[PROVIDED DATA — start]

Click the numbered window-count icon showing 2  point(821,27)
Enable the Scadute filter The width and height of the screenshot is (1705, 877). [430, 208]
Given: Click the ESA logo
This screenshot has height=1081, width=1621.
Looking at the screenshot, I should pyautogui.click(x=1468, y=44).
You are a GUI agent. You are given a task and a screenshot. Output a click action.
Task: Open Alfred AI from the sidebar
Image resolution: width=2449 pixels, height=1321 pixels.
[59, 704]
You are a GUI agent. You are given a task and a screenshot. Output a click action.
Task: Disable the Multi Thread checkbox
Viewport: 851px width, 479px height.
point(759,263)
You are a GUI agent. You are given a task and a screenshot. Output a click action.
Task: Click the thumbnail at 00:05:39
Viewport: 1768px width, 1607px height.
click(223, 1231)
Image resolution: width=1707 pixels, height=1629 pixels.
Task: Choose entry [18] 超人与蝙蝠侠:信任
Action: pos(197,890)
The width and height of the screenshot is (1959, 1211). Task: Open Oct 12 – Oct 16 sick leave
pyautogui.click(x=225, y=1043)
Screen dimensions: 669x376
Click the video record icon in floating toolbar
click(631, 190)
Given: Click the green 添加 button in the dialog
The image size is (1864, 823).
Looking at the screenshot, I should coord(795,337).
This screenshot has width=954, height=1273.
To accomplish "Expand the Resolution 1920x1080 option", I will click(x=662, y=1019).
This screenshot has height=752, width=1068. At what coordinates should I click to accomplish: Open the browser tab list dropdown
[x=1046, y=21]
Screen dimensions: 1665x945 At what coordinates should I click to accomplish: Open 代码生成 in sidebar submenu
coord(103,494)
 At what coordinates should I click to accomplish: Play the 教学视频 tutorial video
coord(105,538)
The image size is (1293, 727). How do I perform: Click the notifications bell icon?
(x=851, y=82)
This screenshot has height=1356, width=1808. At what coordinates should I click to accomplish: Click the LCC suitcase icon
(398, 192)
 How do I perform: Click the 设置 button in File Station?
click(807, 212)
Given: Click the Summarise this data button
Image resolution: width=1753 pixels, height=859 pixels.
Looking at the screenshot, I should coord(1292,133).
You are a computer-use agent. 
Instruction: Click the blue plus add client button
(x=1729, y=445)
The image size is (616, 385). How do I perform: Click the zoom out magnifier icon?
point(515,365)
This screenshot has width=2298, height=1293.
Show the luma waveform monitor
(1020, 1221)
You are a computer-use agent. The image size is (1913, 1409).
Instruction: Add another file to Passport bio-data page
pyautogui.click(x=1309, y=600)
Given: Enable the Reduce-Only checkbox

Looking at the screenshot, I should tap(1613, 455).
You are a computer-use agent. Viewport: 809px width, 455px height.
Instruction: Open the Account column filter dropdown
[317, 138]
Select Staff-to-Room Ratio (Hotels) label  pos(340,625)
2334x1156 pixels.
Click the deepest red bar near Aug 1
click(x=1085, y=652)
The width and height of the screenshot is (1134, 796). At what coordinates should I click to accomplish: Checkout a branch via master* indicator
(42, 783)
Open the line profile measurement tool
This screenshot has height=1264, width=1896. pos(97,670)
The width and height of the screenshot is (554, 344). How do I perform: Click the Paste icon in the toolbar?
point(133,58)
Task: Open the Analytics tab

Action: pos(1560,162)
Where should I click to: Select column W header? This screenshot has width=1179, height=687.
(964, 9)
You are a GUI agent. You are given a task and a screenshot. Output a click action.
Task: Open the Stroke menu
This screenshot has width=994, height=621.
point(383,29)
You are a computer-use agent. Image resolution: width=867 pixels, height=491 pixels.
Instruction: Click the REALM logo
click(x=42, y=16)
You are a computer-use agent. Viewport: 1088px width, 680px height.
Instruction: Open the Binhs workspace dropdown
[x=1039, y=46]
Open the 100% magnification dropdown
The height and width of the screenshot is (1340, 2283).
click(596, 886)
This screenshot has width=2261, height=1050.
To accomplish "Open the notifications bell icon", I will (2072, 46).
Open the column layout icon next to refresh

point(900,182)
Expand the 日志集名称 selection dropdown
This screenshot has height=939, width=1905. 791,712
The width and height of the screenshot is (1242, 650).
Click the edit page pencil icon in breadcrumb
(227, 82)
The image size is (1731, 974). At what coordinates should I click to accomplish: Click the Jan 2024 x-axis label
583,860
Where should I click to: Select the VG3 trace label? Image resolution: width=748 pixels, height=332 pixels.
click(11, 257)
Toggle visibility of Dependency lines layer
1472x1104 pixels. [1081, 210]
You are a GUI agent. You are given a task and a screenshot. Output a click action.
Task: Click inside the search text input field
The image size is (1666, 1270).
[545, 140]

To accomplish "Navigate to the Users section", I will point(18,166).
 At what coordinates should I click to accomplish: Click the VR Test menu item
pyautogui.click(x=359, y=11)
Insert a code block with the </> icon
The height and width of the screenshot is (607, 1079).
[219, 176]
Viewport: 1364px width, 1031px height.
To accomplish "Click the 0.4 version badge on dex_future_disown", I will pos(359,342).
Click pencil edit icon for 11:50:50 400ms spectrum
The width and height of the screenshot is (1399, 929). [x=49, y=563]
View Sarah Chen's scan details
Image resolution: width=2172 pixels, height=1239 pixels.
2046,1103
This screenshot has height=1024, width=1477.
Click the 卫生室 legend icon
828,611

[PROVIDED DATA — finish]

### WHAT THIS TASK INVOLVES
What is needed here is an exact copy of all the records above.

### REPLY
Click the numbered window-count icon showing 2  point(821,27)
Enable the Scadute filter The width and height of the screenshot is (1705, 877). [430, 208]
Given: Click the ESA logo
This screenshot has height=1081, width=1621.
Looking at the screenshot, I should pyautogui.click(x=1468, y=44).
You are a GUI agent. You are given a task and a screenshot. Output a click action.
Task: Open Alfred AI from the sidebar
Image resolution: width=2449 pixels, height=1321 pixels.
[59, 704]
You are a GUI agent. You are given a task and a screenshot. Output a click action.
Task: Disable the Multi Thread checkbox
Viewport: 851px width, 479px height.
point(759,263)
You are a GUI agent. You are given a task and a screenshot. Output a click action.
Task: Click the thumbnail at 00:05:39
Viewport: 1768px width, 1607px height.
click(223, 1231)
Image resolution: width=1707 pixels, height=1629 pixels.
Task: Choose entry [18] 超人与蝙蝠侠:信任
Action: pos(197,890)
The width and height of the screenshot is (1959, 1211). Task: Open Oct 12 – Oct 16 sick leave
pyautogui.click(x=225, y=1043)
Screen dimensions: 669x376
Click the video record icon in floating toolbar
click(631, 190)
Given: Click the green 添加 button in the dialog
The image size is (1864, 823).
Looking at the screenshot, I should coord(795,337).
This screenshot has width=954, height=1273.
To accomplish "Expand the Resolution 1920x1080 option", I will click(x=662, y=1019).
This screenshot has height=752, width=1068. At what coordinates should I click to accomplish: Open the browser tab list dropdown
[x=1046, y=21]
Screen dimensions: 1665x945 At what coordinates should I click to accomplish: Open 代码生成 in sidebar submenu
coord(103,494)
 At what coordinates should I click to accomplish: Play the 教学视频 tutorial video
coord(105,538)
The image size is (1293, 727). How do I perform: Click the notifications bell icon?
(x=851, y=82)
This screenshot has height=1356, width=1808. At what coordinates should I click to accomplish: Click the LCC suitcase icon
(398, 192)
 How do I perform: Click the 设置 button in File Station?
click(807, 212)
Given: Click the Summarise this data button
Image resolution: width=1753 pixels, height=859 pixels.
Looking at the screenshot, I should coord(1292,133).
You are a computer-use agent. 
Instruction: Click the blue plus add client button
(x=1729, y=445)
The image size is (616, 385). How do I perform: Click the zoom out magnifier icon?
point(515,365)
This screenshot has width=2298, height=1293.
Show the luma waveform monitor
(1020, 1221)
You are a computer-use agent. The image size is (1913, 1409).
Instruction: Add another file to Passport bio-data page
pyautogui.click(x=1309, y=600)
Given: Enable the Reduce-Only checkbox

Looking at the screenshot, I should tap(1613, 455).
You are a computer-use agent. Viewport: 809px width, 455px height.
Instruction: Open the Account column filter dropdown
[317, 138]
Select Staff-to-Room Ratio (Hotels) label  pos(340,625)
2334x1156 pixels.
Click the deepest red bar near Aug 1
click(x=1085, y=652)
The width and height of the screenshot is (1134, 796). At what coordinates should I click to accomplish: Checkout a branch via master* indicator
(42, 783)
Open the line profile measurement tool
This screenshot has height=1264, width=1896. pos(97,670)
The width and height of the screenshot is (554, 344). How do I perform: Click the Paste icon in the toolbar?
point(133,58)
Task: Open the Analytics tab

Action: pos(1560,162)
Where should I click to: Select column W header? This screenshot has width=1179, height=687.
(964, 9)
You are a GUI agent. You are given a task and a screenshot. Output a click action.
Task: Open the Stroke menu
This screenshot has width=994, height=621.
point(383,29)
You are a computer-use agent. Image resolution: width=867 pixels, height=491 pixels.
Instruction: Click the REALM logo
click(x=42, y=16)
You are a computer-use agent. Viewport: 1088px width, 680px height.
Instruction: Open the Binhs workspace dropdown
[x=1039, y=46]
Open the 100% magnification dropdown
The height and width of the screenshot is (1340, 2283).
click(596, 886)
This screenshot has width=2261, height=1050.
To accomplish "Open the notifications bell icon", I will (2072, 46).
Open the column layout icon next to refresh

point(900,182)
Expand the 日志集名称 selection dropdown
This screenshot has height=939, width=1905. 791,712
The width and height of the screenshot is (1242, 650).
Click the edit page pencil icon in breadcrumb
(227, 82)
The image size is (1731, 974). At what coordinates should I click to accomplish: Click the Jan 2024 x-axis label
583,860
Where should I click to: Select the VG3 trace label? Image resolution: width=748 pixels, height=332 pixels.
click(11, 257)
Toggle visibility of Dependency lines layer
1472x1104 pixels. [1081, 210]
You are a GUI agent. You are given a task and a screenshot. Output a click action.
Task: Click inside the search text input field
The image size is (1666, 1270).
[545, 140]

To accomplish "Navigate to the Users section", I will point(18,166).
 At what coordinates should I click to accomplish: Click the VR Test menu item
pyautogui.click(x=359, y=11)
Insert a code block with the </> icon
The height and width of the screenshot is (607, 1079).
[219, 176]
Viewport: 1364px width, 1031px height.
To accomplish "Click the 0.4 version badge on dex_future_disown", I will pos(359,342).
Click pencil edit icon for 11:50:50 400ms spectrum
The width and height of the screenshot is (1399, 929). [x=49, y=563]
View Sarah Chen's scan details
Image resolution: width=2172 pixels, height=1239 pixels.
2046,1103
This screenshot has height=1024, width=1477.
Click the 卫生室 legend icon
828,611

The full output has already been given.